Classic poles should fit comfortably under your armpits when you stand on the ground. Skate poles should be right around the cleft of your chin. (An old school (meaning mid-80's to early 90's) method for sizing skate poles was up around the nose. We've found as skating and grooming evolved that it was better to have skate poles only up to the cleft of the chin...especially for skiing in hillier areas. An easy way to tell if your poles are too long is if you feel a light strain in arm pit area/rotator cuff after skating lots of hills.


BOOTS

What You Need

Remember that boots and bindings usually must go as a matched set. Boots are easy. Any modern boot that comfortably fits your foot and works with your binding system is fine. Classic boots for classic skiing...skate boots for skating. The biggest differences between the two types of boots is the stiffness (much stiffer with skating) and the support around the ankle (much greater with skating). When renting equipment, ask for the appropriate gear for the technique you'll be doing and always ask for the newest boot/binding system available.

Unlike skis and poles, boots will wear out with time and some of the latest improvements can make a huge difference in beginner control. When buying,it may be best to buy new boots. This is one area you should not skimp in.
Note: Some brands offer "combi" boots that can be used for both classic and skating. These offer a compromise on stiffness and ankle support. They are a good buy for someone that skis only occasionally but with both styles.

Sizing

Should feel just like a running shoe. Be sure to try them on with the type of sock you are most likely to ski in! In addition, several companies now have models designed just for women's feet. These can be a great buy.


RENTING OR BORROWING SKI EQUIPMENT BEFORE BUYING

Rent (or borrow) equipment the first couple times you go skiing. Repeat that five times.
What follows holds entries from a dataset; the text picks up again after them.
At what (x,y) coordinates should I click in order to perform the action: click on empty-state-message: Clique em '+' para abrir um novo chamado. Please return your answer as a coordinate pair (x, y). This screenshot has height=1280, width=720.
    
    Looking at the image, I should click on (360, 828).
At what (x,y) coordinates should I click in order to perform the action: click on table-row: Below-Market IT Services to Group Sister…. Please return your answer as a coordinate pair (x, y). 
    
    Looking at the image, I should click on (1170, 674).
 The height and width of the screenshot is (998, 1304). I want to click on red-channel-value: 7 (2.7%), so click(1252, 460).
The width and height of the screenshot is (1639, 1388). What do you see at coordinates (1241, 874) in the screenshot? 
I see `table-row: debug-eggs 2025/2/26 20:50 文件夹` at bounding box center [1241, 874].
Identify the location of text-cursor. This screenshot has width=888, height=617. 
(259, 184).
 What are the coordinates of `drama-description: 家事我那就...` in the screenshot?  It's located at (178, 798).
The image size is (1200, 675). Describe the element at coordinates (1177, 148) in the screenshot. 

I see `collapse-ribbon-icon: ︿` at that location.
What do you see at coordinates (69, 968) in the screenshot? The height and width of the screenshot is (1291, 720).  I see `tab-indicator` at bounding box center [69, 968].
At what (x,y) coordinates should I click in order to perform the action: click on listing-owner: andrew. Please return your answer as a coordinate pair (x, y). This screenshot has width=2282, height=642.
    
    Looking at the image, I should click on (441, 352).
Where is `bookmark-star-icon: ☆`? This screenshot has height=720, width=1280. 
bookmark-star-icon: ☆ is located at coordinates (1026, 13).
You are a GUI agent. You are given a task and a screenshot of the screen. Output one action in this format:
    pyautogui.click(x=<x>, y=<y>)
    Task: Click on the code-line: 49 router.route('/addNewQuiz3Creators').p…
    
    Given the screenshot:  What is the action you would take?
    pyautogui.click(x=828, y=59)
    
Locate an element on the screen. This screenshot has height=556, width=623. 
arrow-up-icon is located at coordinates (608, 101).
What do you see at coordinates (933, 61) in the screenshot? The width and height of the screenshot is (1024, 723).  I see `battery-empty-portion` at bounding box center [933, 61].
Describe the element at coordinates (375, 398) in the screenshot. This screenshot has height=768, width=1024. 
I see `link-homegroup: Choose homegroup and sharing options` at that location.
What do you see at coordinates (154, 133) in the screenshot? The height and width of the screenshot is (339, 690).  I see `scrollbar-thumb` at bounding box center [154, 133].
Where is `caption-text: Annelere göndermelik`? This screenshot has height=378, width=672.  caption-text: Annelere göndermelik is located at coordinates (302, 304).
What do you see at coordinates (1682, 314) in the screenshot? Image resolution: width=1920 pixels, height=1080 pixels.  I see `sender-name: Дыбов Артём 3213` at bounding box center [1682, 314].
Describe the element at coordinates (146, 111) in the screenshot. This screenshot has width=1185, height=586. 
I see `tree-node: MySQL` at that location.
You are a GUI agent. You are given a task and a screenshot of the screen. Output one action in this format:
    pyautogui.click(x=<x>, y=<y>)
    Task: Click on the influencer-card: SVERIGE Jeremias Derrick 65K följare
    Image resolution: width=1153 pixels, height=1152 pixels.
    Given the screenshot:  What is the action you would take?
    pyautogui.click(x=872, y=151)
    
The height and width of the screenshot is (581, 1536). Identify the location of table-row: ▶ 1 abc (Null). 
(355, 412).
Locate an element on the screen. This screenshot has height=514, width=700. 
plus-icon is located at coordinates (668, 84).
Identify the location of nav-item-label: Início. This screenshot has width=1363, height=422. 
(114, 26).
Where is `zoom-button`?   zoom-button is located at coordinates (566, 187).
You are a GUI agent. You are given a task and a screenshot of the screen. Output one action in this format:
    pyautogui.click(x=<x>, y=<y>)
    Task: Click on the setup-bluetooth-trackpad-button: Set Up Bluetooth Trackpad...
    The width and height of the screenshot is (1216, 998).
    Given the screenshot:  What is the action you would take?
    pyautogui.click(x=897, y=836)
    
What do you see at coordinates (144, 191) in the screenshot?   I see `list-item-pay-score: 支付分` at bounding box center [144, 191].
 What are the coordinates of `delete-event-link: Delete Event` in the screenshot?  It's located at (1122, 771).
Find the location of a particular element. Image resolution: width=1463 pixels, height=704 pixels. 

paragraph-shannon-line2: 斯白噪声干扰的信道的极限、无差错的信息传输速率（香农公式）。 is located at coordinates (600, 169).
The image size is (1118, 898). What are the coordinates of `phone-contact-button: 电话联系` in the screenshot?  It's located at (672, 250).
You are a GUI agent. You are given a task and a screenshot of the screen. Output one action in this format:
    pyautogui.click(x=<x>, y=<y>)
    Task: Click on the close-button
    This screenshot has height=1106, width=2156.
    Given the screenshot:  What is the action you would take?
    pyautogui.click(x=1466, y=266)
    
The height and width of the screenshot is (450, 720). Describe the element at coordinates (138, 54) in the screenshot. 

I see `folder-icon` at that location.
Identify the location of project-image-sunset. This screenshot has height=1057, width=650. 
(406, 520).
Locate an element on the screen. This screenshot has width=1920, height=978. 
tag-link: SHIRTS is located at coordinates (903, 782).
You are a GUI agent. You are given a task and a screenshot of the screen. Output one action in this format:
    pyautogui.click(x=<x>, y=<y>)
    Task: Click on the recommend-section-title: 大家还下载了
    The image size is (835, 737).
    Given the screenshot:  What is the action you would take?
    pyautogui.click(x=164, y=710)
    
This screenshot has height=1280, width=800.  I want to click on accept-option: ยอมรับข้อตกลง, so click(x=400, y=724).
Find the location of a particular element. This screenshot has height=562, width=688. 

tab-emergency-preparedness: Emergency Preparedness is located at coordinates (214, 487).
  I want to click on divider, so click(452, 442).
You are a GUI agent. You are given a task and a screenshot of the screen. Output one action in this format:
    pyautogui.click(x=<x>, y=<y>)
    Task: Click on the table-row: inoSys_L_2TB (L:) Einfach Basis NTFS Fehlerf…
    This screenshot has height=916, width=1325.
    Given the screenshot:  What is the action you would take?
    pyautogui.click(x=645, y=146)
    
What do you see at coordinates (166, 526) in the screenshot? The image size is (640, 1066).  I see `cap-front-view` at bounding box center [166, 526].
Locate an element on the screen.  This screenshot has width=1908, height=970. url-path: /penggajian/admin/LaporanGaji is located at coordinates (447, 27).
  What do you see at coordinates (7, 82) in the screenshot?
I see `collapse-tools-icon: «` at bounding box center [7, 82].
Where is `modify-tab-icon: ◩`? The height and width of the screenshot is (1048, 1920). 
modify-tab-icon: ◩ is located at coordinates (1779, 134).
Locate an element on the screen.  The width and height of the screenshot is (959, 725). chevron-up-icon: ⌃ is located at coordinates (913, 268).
Renting XC gear will allow you time to pick up the basics of the sport, and get a feel for what type of XC skiing has the most appeal for you...all before you make a permanent investment. Nonetheless, make sure that the person who is helping you is knowledgeable, and is up to date on the latest trends.

This should not deter you from making a few casual outings, but hey, you are now at the point of making a significant outlay on gear that must last you a long time! If you are trying our rentals at Bear Mountain Nordic, pump your instuctor for information! BMNSA has discussed co-ercing local sports outlets to either offer rent-to-buy plans or to hold some Demo Days. Keep an eye out for these: Visiting the hill on such occasions would be wise.


GLOVES, CLOTHES, SUNGLASSES

What You Need

This stuff you will need to buy pretty much from your first outing on...it is very tough to rent. Keep in mind the following:
XC Skiing is an aerobic sport. What works for sledding with the kids, snowboarding or alpine skiing will not work very well for XC. Huge gloves, bulky clothes and big goggles will quickly get in your way and overheat your body. Of course, if you are planning to take longer breaks, or to camp, carry extra clothes with you!

Two Simple Rules: a.) Think about dressing for a jog/power walk in cold weather. b.) Always dress in layers.

You want to be comfortably warm but you also want to be highly mobile. If it is snowing (or even raining) you want to have an outer layer that will keep you dry but not one that is so thick that your core becomes a sauna. Remember that you will be burning lots of calories and generating internal heat even on an easy ski.

Consider buying from XC Ski specialists...these folks may have the kinds of gear you need, reasonable prices and the know-how to help you choose. But also remember that if you are not buying locally, you may end up buying stuff that is not suitable locally!

Anything and everything beyond this list depends entirely upon your particular situation, where you are going skiing, how long you'll be out, etc.. For beginners, the best advice is to keep things as simple as possible and go skiing a few times so that you have a personal evaluation of what specific types of equipment as well as what additional items will make your skiing experiences more enjoyable.